* START SUPPLIED INFORMATION *
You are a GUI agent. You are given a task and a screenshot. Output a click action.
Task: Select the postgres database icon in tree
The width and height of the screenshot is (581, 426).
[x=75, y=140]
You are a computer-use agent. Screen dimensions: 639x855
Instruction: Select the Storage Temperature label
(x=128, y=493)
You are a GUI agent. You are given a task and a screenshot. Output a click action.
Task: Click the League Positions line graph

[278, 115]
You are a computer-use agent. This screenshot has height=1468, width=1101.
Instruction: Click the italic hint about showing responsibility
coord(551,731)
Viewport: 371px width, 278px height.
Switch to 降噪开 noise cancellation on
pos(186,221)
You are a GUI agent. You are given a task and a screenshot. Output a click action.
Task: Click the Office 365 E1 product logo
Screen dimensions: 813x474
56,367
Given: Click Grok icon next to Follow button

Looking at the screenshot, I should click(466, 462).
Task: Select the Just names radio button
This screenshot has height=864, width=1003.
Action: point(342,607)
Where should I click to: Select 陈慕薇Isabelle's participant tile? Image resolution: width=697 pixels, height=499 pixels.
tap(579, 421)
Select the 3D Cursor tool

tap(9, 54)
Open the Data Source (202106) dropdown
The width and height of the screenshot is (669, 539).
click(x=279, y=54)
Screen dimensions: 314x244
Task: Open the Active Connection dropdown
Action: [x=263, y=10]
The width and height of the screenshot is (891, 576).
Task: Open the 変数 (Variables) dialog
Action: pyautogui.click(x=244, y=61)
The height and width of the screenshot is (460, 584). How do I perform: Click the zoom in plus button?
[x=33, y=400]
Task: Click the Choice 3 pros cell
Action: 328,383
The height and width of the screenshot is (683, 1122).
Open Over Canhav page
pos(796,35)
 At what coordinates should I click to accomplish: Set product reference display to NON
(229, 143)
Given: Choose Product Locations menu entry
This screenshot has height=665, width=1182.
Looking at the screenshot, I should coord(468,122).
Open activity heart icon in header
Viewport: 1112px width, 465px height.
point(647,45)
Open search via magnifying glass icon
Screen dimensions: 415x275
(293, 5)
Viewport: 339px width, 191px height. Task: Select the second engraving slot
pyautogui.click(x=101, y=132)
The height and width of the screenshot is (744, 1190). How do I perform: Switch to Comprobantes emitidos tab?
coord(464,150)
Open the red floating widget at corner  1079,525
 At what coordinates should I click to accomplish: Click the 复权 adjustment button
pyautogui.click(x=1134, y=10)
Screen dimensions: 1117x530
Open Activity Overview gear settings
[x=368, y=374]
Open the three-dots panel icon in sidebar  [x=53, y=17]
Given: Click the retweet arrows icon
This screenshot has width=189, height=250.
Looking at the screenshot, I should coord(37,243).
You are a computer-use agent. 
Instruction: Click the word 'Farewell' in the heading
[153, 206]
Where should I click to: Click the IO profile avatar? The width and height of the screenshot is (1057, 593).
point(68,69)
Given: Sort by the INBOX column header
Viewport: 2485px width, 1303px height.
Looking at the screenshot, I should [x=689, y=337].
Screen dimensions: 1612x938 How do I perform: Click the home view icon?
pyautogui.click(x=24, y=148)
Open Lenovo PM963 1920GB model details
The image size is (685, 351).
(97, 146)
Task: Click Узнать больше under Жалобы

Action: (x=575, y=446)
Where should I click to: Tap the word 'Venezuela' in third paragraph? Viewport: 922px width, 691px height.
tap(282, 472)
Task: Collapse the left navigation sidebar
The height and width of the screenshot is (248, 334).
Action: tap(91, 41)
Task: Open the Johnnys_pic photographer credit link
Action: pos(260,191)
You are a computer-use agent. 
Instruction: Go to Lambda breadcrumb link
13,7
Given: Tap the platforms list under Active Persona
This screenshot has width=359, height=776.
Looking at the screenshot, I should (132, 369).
* END SUPPLIED INFORMATION *
CHALLENGE:
Quote the records above, starting at the first line and continuing through the line that contains "Action: pyautogui.click(x=244, y=61)".

RESPONSE TO THIS TASK:
You are a GUI agent. You are given a task and a screenshot. Output a click action.
Task: Select the postgres database icon in tree
The width and height of the screenshot is (581, 426).
[x=75, y=140]
You are a computer-use agent. Screen dimensions: 639x855
Instruction: Select the Storage Temperature label
(x=128, y=493)
You are a GUI agent. You are given a task and a screenshot. Output a click action.
Task: Click the League Positions line graph

[278, 115]
You are a computer-use agent. This screenshot has height=1468, width=1101.
Instruction: Click the italic hint about showing responsibility
coord(551,731)
Viewport: 371px width, 278px height.
Switch to 降噪开 noise cancellation on
pos(186,221)
You are a GUI agent. You are given a task and a screenshot. Output a click action.
Task: Click the Office 365 E1 product logo
Screen dimensions: 813x474
56,367
Given: Click Grok icon next to Follow button

Looking at the screenshot, I should click(466, 462).
Task: Select the Just names radio button
This screenshot has height=864, width=1003.
Action: point(342,607)
Where should I click to: Select 陈慕薇Isabelle's participant tile? Image resolution: width=697 pixels, height=499 pixels.
tap(579, 421)
Select the 3D Cursor tool

tap(9, 54)
Open the Data Source (202106) dropdown
The width and height of the screenshot is (669, 539).
click(x=279, y=54)
Screen dimensions: 314x244
Task: Open the Active Connection dropdown
Action: [x=263, y=10]
The width and height of the screenshot is (891, 576).
Task: Open the 変数 (Variables) dialog
Action: pyautogui.click(x=244, y=61)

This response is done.